##### Provided information #####

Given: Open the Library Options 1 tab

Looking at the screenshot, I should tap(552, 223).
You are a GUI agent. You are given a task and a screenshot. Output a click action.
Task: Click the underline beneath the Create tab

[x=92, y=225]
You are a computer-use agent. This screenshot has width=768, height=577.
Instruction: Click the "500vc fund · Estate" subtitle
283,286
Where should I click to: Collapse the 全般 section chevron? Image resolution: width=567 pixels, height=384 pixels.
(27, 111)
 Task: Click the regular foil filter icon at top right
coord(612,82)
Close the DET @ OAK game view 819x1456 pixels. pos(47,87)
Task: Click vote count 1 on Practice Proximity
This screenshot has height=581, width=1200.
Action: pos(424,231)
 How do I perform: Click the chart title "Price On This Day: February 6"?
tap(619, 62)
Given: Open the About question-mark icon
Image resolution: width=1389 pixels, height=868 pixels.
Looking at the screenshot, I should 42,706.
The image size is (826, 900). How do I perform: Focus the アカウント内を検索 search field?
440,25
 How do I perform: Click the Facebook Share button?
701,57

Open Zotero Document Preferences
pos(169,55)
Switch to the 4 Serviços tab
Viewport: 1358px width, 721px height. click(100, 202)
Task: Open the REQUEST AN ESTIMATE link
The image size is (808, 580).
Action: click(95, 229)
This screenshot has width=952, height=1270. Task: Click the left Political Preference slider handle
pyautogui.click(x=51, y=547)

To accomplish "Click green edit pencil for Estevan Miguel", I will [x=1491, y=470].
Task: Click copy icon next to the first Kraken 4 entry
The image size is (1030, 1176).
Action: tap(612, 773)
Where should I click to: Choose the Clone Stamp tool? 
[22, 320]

#####

*To be done:* Gather every line of the items above that contains the string "pixels", matching case exactly, and copy each one in full.

*Solution to this problem:*
Where should I click to: Collapse the 全般 section chevron? Image resolution: width=567 pixels, height=384 pixels.
Close the DET @ OAK game view 819x1456 pixels. pos(47,87)
Image resolution: width=1389 pixels, height=868 pixels.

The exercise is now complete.